Dans sa procédure de 47 pages déposée au palais de justice de Montréal, la plus importante commission scolaire anglophone au Québec annonce ses couleurs : elle fera valoir divers arguments, dont les trois suivants.

D’abord, le projet de loi 96 contrevient, selon la CSEM, au droit d’utiliser le français ou l’anglais devant les tribunaux, à la fois dans les procédures écrites et oralement devant un juge. Cette « égalité linguistique » est offerte par l’article 133 de la Constitution, rappelle la CSEM dans sa procédure.

Ensuite, il y a violation de l’article 23 de la Constitution, qui prévoit le droit à l’instruction dans la langue de la minorité, soit l’anglais en sol québécois. Cet article a été interprété au fil des ans comme offrant un droit de gestion et de contrôle sur les institutions d’enseignement dans la langue minoritaire.

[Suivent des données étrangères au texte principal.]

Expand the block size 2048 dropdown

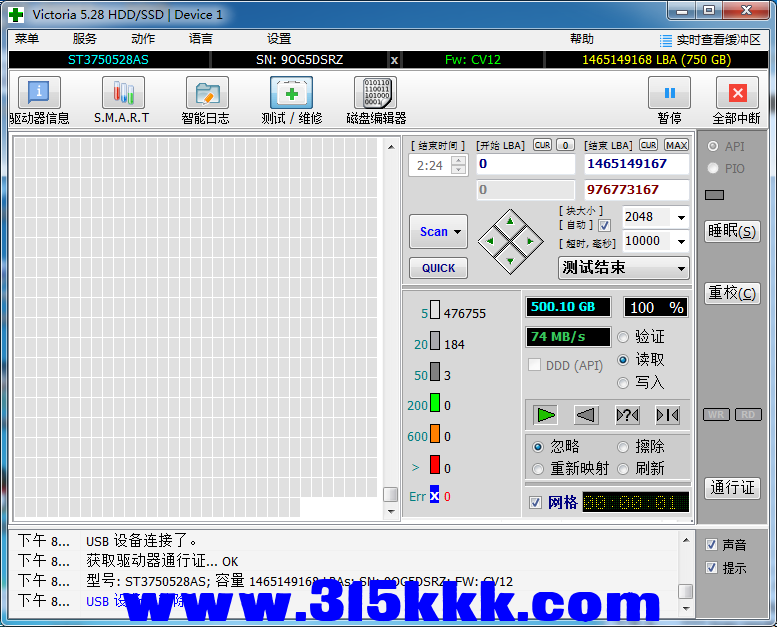(681, 217)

Et enfin, le projet de loi 96 propose d’amender unilatéralement la Constitution du pays, ce que l’Assemblée nationale ne peut pas faire seule, est-il allégué : Québec a ainsi outrepassé ses compétences.

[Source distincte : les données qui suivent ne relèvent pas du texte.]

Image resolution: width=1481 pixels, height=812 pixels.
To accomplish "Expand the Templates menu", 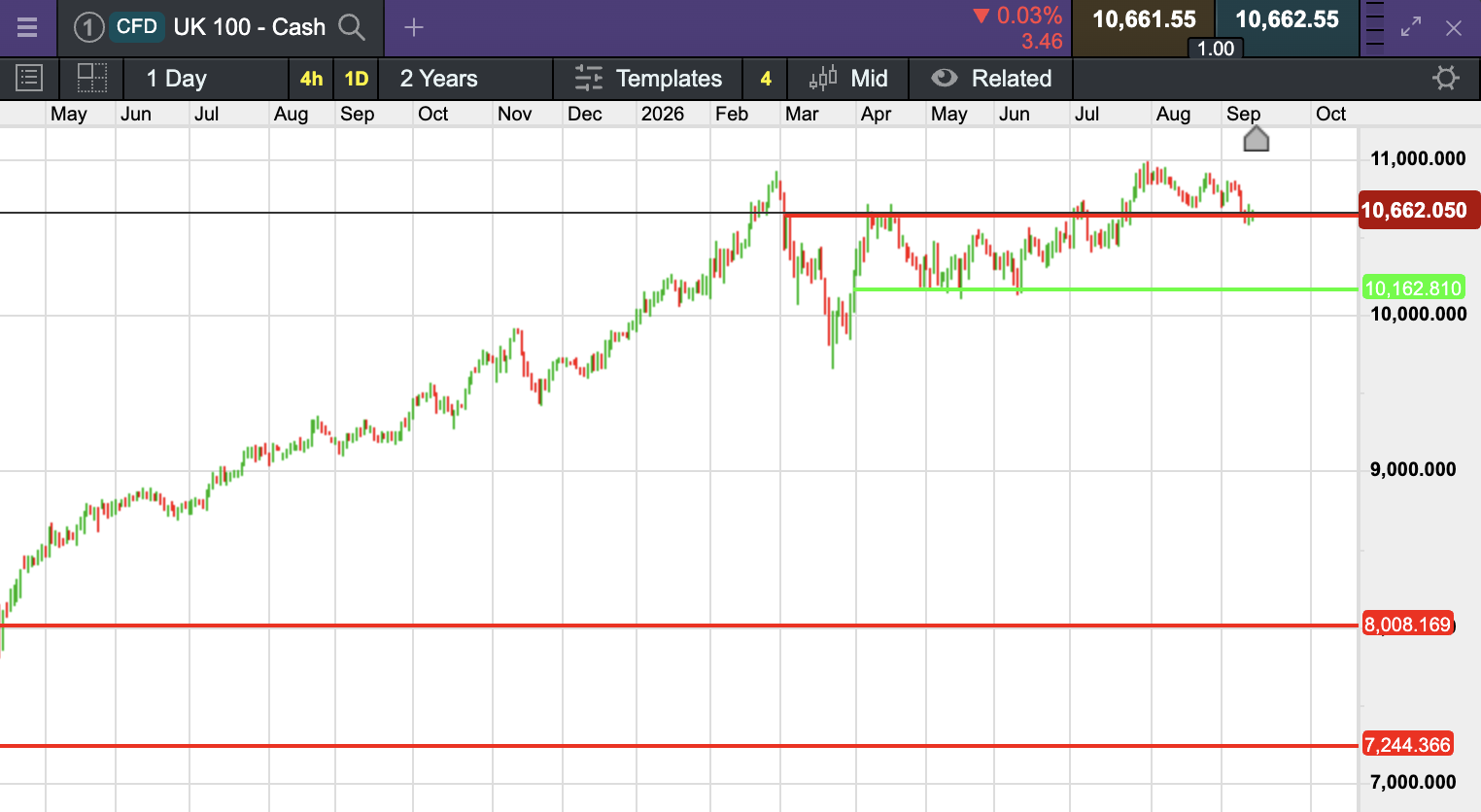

Le gouvernement de François Legault a invoqué la clause dérogatoire — aussi appelée clause nonobstant — pour mettre sa loi à l’abri des contestations judiciaires. Sauf que cette clause ne s’applique pas aux articles 23 et 133 de la Constitution, qui peuvent donc être utilisés pour faire invalider la nouvelle loi linguistique des troupes caquistes, rappelle la commission scolaire anglophone.

Il peut s’écouler des mois, voire plus d’un an avant que sa contestation ne soit entendue par un juge.